The New York Hydropathic and Physiological School is chiefly notable today as one of the first medical schools in the United States to admit women candidates for the Doctor of Medicine degree. New England Female Medical College in Boston was the first, opening its doors in 1848. In 1855 the school graduated 50 physicians, "...about half of which were women." By an act of the New York State Legislature in 1857 the school's name was changed to New York Hygeio-Therapeutic College and the school was authorized to confer the degree of Doctor of Medicine. In 1858, the school graduated another 60 physicians, and again the number of female graduates was about half that number.

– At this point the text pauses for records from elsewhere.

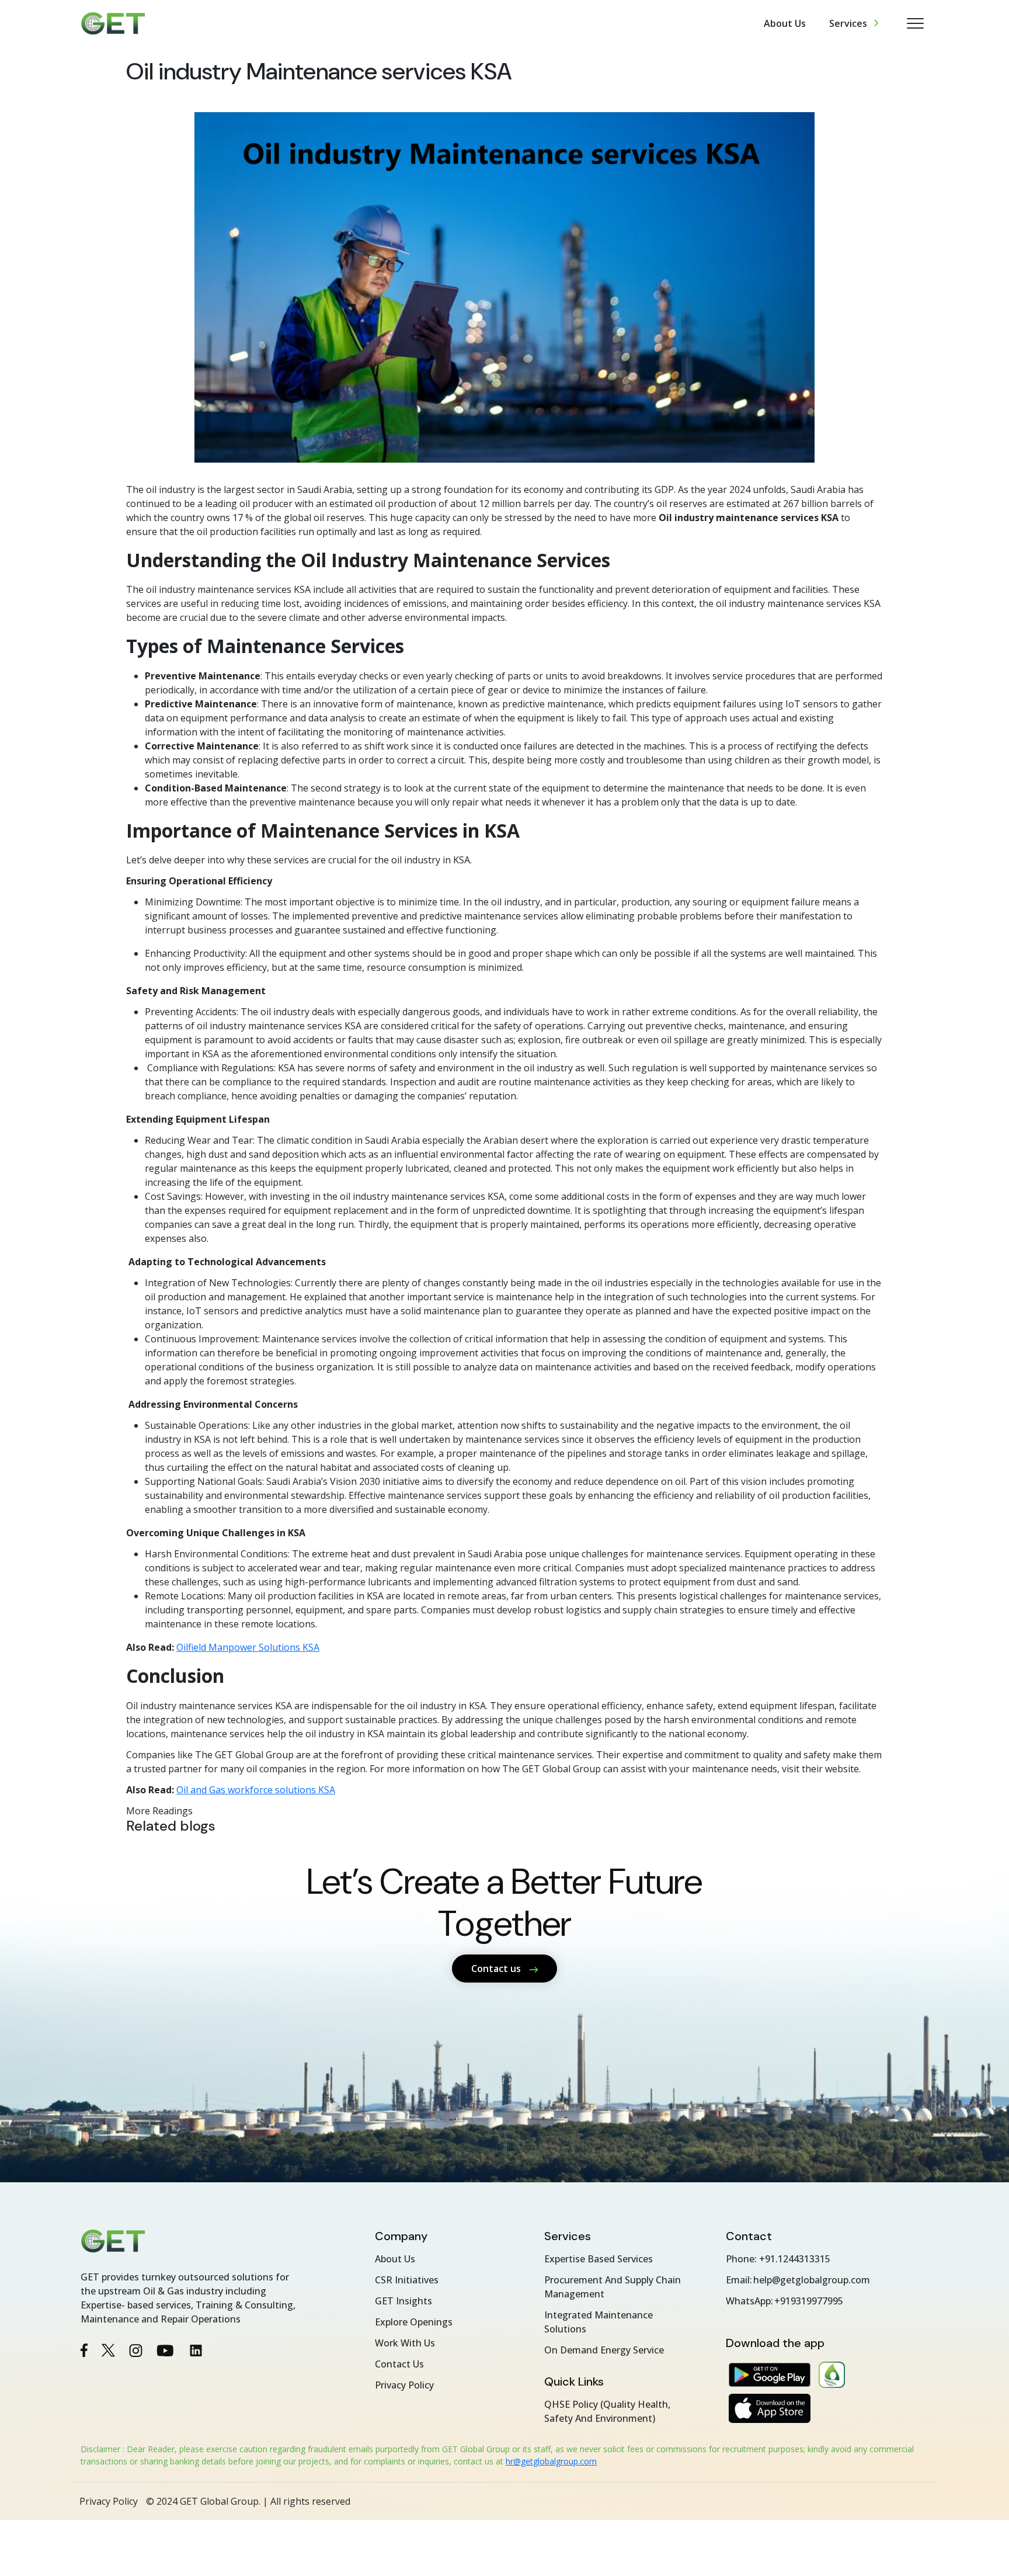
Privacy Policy (404, 2385)
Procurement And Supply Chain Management (612, 2286)
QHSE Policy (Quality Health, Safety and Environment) (607, 2411)
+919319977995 (808, 2300)
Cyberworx (911, 2501)
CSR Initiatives (407, 2279)
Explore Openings (414, 2321)
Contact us (497, 1968)
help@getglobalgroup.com (811, 2279)
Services (848, 23)
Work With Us (405, 2343)
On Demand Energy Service (604, 2350)
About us (785, 23)
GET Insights (403, 2300)
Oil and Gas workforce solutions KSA (255, 1789)
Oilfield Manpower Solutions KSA (247, 1647)
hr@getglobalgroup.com (551, 2461)
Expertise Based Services (598, 2258)
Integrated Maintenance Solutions (598, 2321)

The school emphasized hydropathy, also known as the "water cure," vegetarian dietary therapies, sanitation, hygiene, exercise, and abandoning most of the materia medica used by allopathic physicians. Founder Russell T. Trall was one of the first medical advocates of vegan nutrition The school moved to Florence, New Jersey by 1869 and continued in operation until 1875 when it was offered for sale. Trall died in 1877 and is buried in Florence, New Jersey.

==The Hygienic Institute==

At the same address on Laight Street, Trall also operated The Hygienic Institute. In the 1860s E. P. Miller was its proprietor and resident physician, whilst Trall remained consulting physician. Its female physician was Ellen Goodell Smith. In 1864, it was reported that the institute had treated more than 10,000 patients.